* **Passage**
-*-*-

No person, firm or corporation dealing with the Partnership shall be required
to inquire into the authority of the Partners acting through the Management
Committee to take any action or make any decision hereunder.

5.3   Delegation of Responsibility to Management Committee.
      Each Partner shall appoint two natural persons to represent that Partner
      on the Management Committee of the Partnership. The persons so appointed
      by each Partner shall be from time


                                      16




    




      to time herein called the "Partner's Representatives" on the Management
      Committee and any one of such representatives shall be called "Partner's
      Representative". The name of each such representative shall be notified
      to the other Partner by the Partner appointing same and any such
      representative may be removed by the appointing Partner, such removal
      being likewise notified to the other Partner. The Partners hereby
      delegate responsibility for the conduct of the business and affairs of
      the Partnership to the Management Committee.

5.4   Power of a Partner's Representative.
      Each Partner will take such action as is internally required within that
      Partner to provide each of its Partner's Representatives on the
      Management Committee sufficient authorization to bind and legally act on
      behalf of that Partner so long as his appointment remains in effect.
      Persons or entities dealing with the Partnership may rely upon the
      signatures of one representative of each Partner as binding upon the
      Partnership.

5.5   Management of the Partnership Business.
      The Management Committee shall conduct the property, affairs and
      business of the Partnership and shall make all decisions pertaining to
      the kind of business to be transacted (including decisions which expand
      or otherwise change the purpose of the Partnership as stated in Section
      1.3 above), the establishment of budgets for the Partnership, and the
      establishment of Partnership policies, including, but not



                                      17



    




      limited to, tax policies. In addition, the Management Committee may
      exercise on behalf of the Partners any of the powers of the Partners
      specified in Section 5.2 hereof. Unless otherwise specifically provided
      for herein, any decision of the Management Committee shall require the
      consent of all representatives on such Committee.

5.6   Rules of Procedure; Minutes; Secretary.
      The Management Committee may establish rules of procedure and policies
      pursuant to which it shall conduct its operations and proceedings. Such
      Committee may appoint a Secretary who shall be responsible for keeping
      the minutes of the proceedings and Committee decisions and for giving
      notice of the meetings of the Committee to each Partner's Representative
      in the manner provided herein. Such Secretary shall serve at the
      pleasure of the Partners, either one of which may cause his removal,
      effective upon the appointment and qualification of his successor, by
      the giving of written notice to the other Partner, in which event the
      Partners shall agree on such successor.

5.7   Management Committee Meetings.

-*-*-

* **Exercise objective**
Repeat word for word the section of the partnership agreement that opens with the words containing "to time herein" and closes with "the Management Committee.".

[Records]
-*-*-

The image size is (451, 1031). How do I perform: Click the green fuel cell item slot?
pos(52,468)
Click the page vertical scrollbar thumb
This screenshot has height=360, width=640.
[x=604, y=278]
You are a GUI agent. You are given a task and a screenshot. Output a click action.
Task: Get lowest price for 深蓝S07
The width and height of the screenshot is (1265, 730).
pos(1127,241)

-*-*-

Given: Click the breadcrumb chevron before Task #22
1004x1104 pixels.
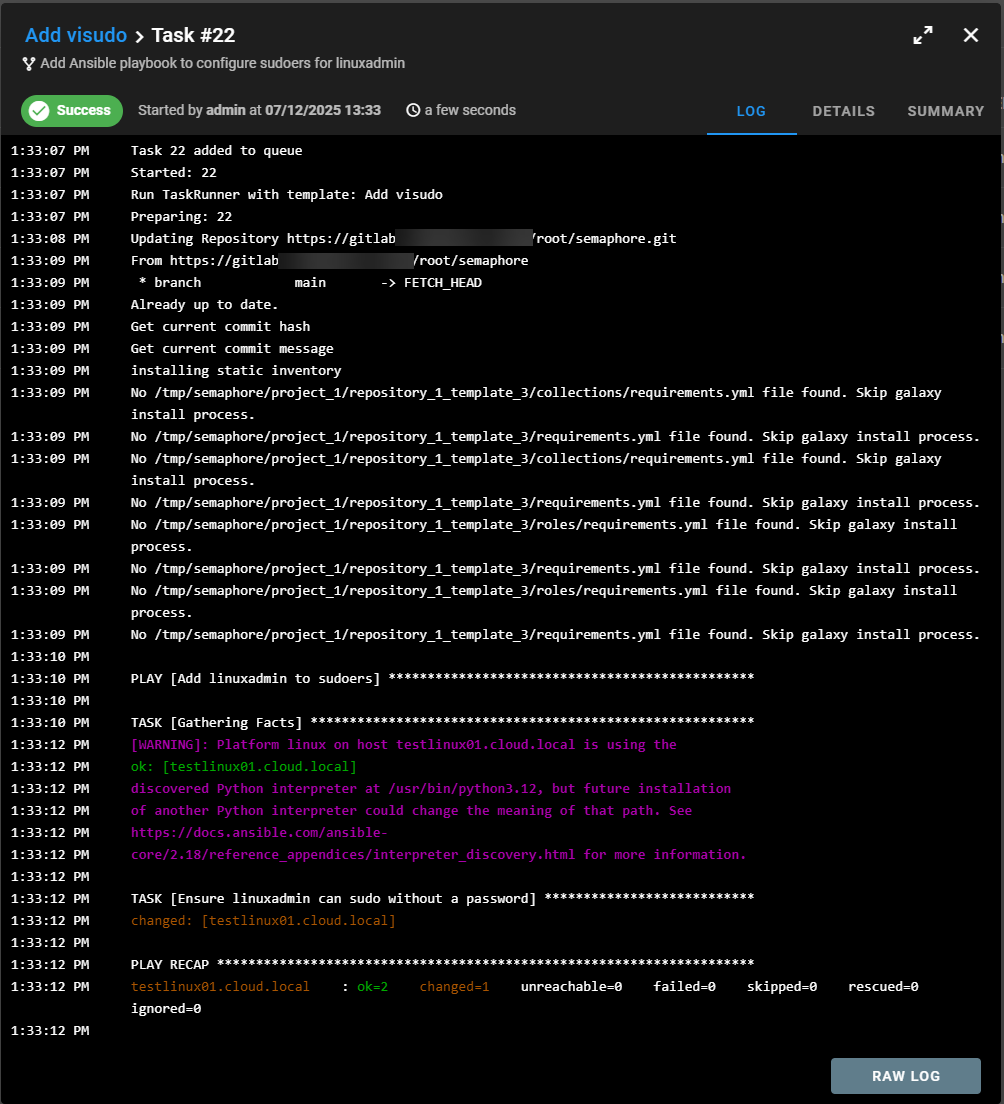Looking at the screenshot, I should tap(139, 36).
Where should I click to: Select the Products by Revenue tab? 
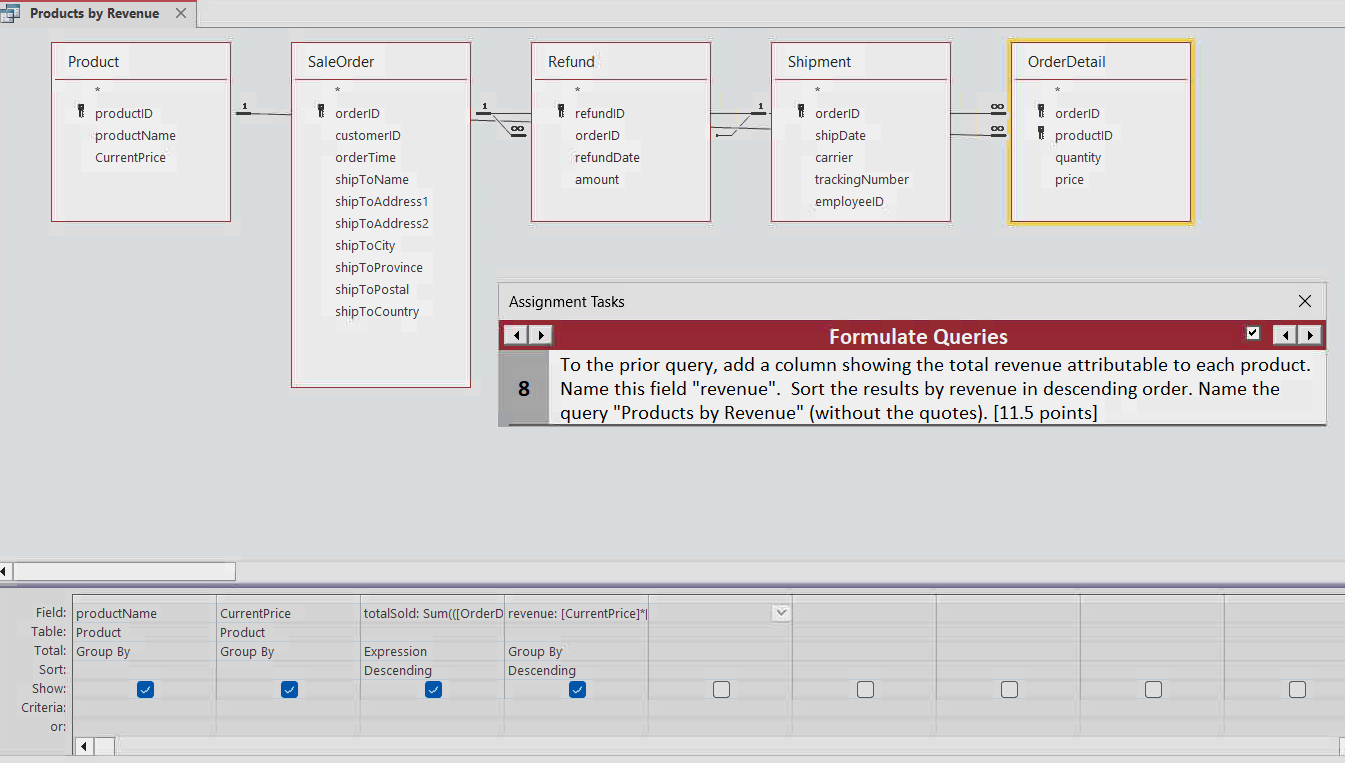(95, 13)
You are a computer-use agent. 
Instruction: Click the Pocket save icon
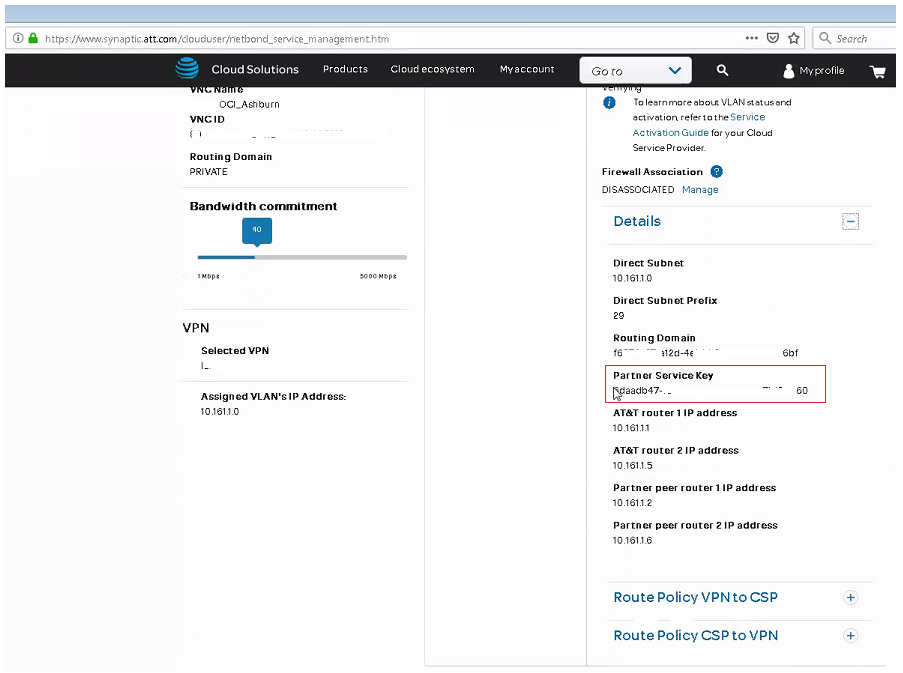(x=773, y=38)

-*-*-

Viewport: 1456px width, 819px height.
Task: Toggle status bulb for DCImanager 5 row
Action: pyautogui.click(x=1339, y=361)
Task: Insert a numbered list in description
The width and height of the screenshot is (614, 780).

-*-*-

* **Output of the task**
to time herein called the "Partner's Representatives" on the Management
      Committee and any one of such representatives shall be called "Partner's
      Representative". The name of each such representative shall be notified
      to the other Partner by the Partner appointing same and any such
      representative may be removed by the appointing Partner, such removal
      being likewise notified to the other Partner. The Partners hereby
      delegate responsibility for the conduct of the business and affairs of
      the Partnership to the Management Committee.